Software Development is Not a Stressful Job
In the post Overworked? Make a Leap to America's 10 Least Stressful Jobs, Erica Ho reports on a CareerCast survey that found Software Engineer to be the third least stressful job and Computer Programmer to be the fourth least stressful job in the United States. The comments are particularly interesting both on the original CareerCast survey coverage on these two occupations and on the Erica Ho article. At the time of this writing, there are nearly 1000 comments on reddit on this post. Many folks have chimed into to explain why the believe these positions are highly stressful.
Why Programming is a Unique Profession
Nalaka Gamage's presentation Why Programming is a Unique Profession provides an interesting perspective on why the author believes that software programming is a unique profession. Some of the statements in the presentation reiterate my own experience and some I've less certain about, but it's interesting to see the list of differences.
There are multiple recent posts that demonstrate the breadth of Groovy's usefulness for different developers with different development needs.
Java.next(): The Groovy Programming Language
In the post Java.next(): The Groovy Programming Language (not to be confused with a similarly titled post Java.next Overview from September 2008), Bozhidar Batsov provides fairly comprehensive coverage of Groovy, its history, and some of its more desirable features in a single post. Although the post itself provides interesting information, especially for someone new to Groovy, the feedback comments are perhaps what interested me most.
A comment from shaberman, a self-described static typing bigot, states, "Groovy would have won the 'Java.next' title by now if they weren't so stubborn about being a dynamic language." Stephen Haberman mentions the current state of Groovy++ in this comment.
Guy Fawkes's comment to the post compares Groovy and Scala in terms of jobs and hiring trends. He provides links to comparisons for Groovy, Grails, and Scala from sites SimplyHired and two from Indeed.com (second one).
As is typically the case when the inevitable comparisons start being made between Groovy and Scala, Pere Villega points out the now well-known post Scala as the Replacement to the Java Compiler in which Groovy creator James Strachan stated, "I can honestly say if someone had shown me the Programming Scala book by by Martin Odersky, Lex Spoon & Bill Venners back in 2003 I'd probably have never created Groovy." I'm glad he wasn't shown that book!
Quickly Creating Test Data with Groovy
I typically use Java for most of the applications I implement, but I use Groovy for an increasing number of the tasks involved with Java development. One of the tasks that I like Groovy for is generation of test data. In his post Quickly creating test data with Groovy, Simon Fortelny writes in detail about how he uses Groovy to do this very thing. His post is concise but covers the most significant points with a simple example.
Groovy Simplifies the Java Developer's Life
Another post that articulates my feelings about how Groovy makes my Java development and maintenance easier and better is the post Making Your Life Simpler—How Groovy Can Leverage Your Existing Java Skill. Adapted from the first chapter of Kenneth Kousen's Making Java Groovy, this post focuses on how use of Groovy makes a Java developer's life easier. The author states, "We’re much more interested in helping Java than replacing it."
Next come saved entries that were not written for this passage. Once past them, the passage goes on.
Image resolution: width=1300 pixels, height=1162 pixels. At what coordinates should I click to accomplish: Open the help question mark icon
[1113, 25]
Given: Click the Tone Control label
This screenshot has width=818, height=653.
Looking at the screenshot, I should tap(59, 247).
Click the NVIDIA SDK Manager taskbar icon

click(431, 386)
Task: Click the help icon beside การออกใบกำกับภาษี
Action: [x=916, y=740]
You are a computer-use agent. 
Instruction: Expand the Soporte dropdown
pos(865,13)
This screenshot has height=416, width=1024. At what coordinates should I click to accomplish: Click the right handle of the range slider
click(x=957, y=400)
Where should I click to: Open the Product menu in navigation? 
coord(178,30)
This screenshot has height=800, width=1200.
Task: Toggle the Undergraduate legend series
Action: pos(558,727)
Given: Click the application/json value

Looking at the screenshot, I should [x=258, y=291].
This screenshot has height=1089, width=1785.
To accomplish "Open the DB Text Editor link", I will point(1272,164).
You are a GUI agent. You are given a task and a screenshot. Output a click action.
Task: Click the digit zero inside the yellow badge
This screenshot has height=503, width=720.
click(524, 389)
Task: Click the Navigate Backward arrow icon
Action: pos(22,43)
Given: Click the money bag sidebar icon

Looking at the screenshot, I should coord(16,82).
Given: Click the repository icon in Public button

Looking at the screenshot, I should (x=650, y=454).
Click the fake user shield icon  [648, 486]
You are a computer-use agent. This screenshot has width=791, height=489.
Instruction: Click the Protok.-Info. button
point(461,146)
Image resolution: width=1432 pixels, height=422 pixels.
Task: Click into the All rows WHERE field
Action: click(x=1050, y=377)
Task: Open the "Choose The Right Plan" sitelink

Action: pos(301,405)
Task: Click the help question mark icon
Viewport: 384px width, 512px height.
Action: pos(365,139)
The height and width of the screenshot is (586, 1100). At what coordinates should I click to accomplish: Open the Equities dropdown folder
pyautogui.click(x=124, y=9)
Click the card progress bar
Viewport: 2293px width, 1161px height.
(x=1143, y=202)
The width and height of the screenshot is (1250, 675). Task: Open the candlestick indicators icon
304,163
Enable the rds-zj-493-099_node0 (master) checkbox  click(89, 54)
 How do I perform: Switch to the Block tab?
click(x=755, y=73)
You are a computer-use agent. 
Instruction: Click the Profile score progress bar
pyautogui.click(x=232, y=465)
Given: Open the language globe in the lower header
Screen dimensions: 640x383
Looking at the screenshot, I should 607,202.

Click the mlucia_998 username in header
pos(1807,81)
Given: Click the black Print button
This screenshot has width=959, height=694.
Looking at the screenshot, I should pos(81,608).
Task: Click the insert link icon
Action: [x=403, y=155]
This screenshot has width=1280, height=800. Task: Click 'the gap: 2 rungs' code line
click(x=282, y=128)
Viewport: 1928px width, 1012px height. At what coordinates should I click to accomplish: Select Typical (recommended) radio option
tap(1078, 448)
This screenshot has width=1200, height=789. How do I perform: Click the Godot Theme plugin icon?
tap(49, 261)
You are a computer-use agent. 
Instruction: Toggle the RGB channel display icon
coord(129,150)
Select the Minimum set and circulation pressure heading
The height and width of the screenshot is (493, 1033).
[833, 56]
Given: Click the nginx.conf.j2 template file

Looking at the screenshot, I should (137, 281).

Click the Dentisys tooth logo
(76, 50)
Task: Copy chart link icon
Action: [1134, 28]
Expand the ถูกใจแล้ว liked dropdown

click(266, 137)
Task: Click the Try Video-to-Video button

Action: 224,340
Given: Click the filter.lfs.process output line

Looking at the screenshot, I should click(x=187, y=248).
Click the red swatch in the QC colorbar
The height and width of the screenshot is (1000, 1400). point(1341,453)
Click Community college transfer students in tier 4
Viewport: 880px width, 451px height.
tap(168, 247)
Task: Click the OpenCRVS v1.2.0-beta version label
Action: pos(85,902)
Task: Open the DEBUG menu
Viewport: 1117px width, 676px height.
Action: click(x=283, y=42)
Scala and a Dozen Concurrency Pitfalls
Cay Horstmann captured some "Java concurrency pitfalls" and presents them in Scala in his post A Dozen Concurrency Pitfalls.
Another Final Word on Final
I'm a big fan of using Java's final keyword liberally. Jarrod Roberson has written a post called The Final Word on Final that extols the uses and virtues of the
finalkeyword. The title of this post reminds me of Renaud Waldura's The Final Word On the final Keyword.
In this post, I have summarized several software development posts I have found to be of interest in recent days and weeks. The posts on Groovy, Java, Scala, and software development in general were worth the look past the headline.